Esukhia / PyTib

MIT License
4 stars 2 forks source link

does do_compound work / general performance improvement? #8

Open mikkokotila opened 6 years ago

mikkokotila commented 6 years ago

I did some testing comparing the results with diff for begining of do_compound and end of do_compound, and it seems that at least with the test data (some snippets of Rinchen Terdzo) there was no substantial difference. do_compound takes almost half of processing time though. So the question I have is if do_compound have been tested properly in the sense of quantifying the way it changes the output. Because of the change is marginal, but performance is significant, it might be something to think about.

In case the current implementation yields significant functional value, then I think it would be important to go through the code and see how it can be optimized. I found some very quick wins such as not doing len() inside list comprehensions etc. I did not get that far yet with the code, but generally, if there are a list comprehensions for comparing two list of strings, set intersection comparison is generally much faster.

drupchen commented 6 years ago

First of all, Thank you for showing so much interest!

There surely is plenty of space for improvements.

I thought of the segmentation in two steps:

  1. segment in smallest units possible
  2. apply rules to adjust this

The way I reduce to the minimum is by using minimal words as lexical resources in uncompound_lexicon.txt, while using a maximal matching algorithm.

The most obvious example that comes to mind is the "pa" and "ba" particles. There are many cases where these should not be separated as basis_segmentation does. think of phrases such as "zhes bya ba" or any verb followed by pa/ba. The optimization problem surely comes from the fact I loop over the segmented text as many times as there are rules. There must be a better way of doing it.

I think acheiving satisfactory results in one pass is impossible owing to the ambiguities we have to resolve, so I think we are bound to have at least two passes – most probably more than two to introduce things like shallow syntactic parsing and POS tagging to be able to resolve a maximum of syntactic ambiguities in the segmentation.

But if you are ready to invest time into pytib or even in creating something else that would address the issue of segmentation(I saw your "bokepy" repo), after my experience with the Lucene Analyzers, I would suggest you to not take as input a simple string, but a stream of characters. The idea would then be to have the stream chopped into tokens, and then have several modules that modify the tokens thus produced. It seems to be in tune with how spaCy handles data to be fed to all the tools they implement and it also corresponds to the Lucene tokenizers and token filters.

An approach like this would make things modular and it would be easy to improve or maintain the project, yet it would surely require to rewrite everything as pytib can't be adapted to function on a stream of characters.

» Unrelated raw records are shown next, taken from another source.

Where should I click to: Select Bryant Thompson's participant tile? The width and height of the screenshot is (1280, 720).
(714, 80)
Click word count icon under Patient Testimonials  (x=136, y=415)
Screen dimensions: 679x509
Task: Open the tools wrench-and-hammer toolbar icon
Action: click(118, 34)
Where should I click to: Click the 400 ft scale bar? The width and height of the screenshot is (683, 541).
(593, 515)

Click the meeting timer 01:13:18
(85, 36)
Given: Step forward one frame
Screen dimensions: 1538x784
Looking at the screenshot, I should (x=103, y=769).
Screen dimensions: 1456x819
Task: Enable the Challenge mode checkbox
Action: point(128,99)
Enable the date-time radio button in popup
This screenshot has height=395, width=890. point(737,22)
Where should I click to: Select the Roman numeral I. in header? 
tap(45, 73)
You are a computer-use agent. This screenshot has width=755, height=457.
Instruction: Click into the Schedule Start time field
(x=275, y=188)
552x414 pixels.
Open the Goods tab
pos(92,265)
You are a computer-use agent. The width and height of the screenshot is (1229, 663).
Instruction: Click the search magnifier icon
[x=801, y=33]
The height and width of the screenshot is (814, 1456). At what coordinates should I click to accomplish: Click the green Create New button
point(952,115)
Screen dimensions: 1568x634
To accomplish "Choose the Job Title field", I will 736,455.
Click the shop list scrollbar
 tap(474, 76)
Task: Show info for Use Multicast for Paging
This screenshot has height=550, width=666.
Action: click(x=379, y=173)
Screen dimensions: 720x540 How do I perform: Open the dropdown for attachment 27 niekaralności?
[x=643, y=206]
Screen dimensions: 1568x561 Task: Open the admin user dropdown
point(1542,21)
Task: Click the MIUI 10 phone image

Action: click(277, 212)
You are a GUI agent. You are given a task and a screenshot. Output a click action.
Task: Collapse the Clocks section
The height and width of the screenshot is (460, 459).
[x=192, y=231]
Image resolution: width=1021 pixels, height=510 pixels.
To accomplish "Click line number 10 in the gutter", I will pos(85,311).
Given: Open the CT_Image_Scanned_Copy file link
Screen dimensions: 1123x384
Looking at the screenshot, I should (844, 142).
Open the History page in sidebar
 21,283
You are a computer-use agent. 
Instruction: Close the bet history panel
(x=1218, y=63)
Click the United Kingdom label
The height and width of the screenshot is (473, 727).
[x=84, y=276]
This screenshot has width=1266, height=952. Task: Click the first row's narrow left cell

I think that instead of improving the existing, it would be more beneficial to build something on sound bases, instead of improving something that is not clean. If you would like to undertake such a project, I will be happy to help you with the experience I have from building pytib, yet I won't be able to commit a lot of time. Me and my brother will be able to give you feedback as persons fluent in Tibetan, if that is needed.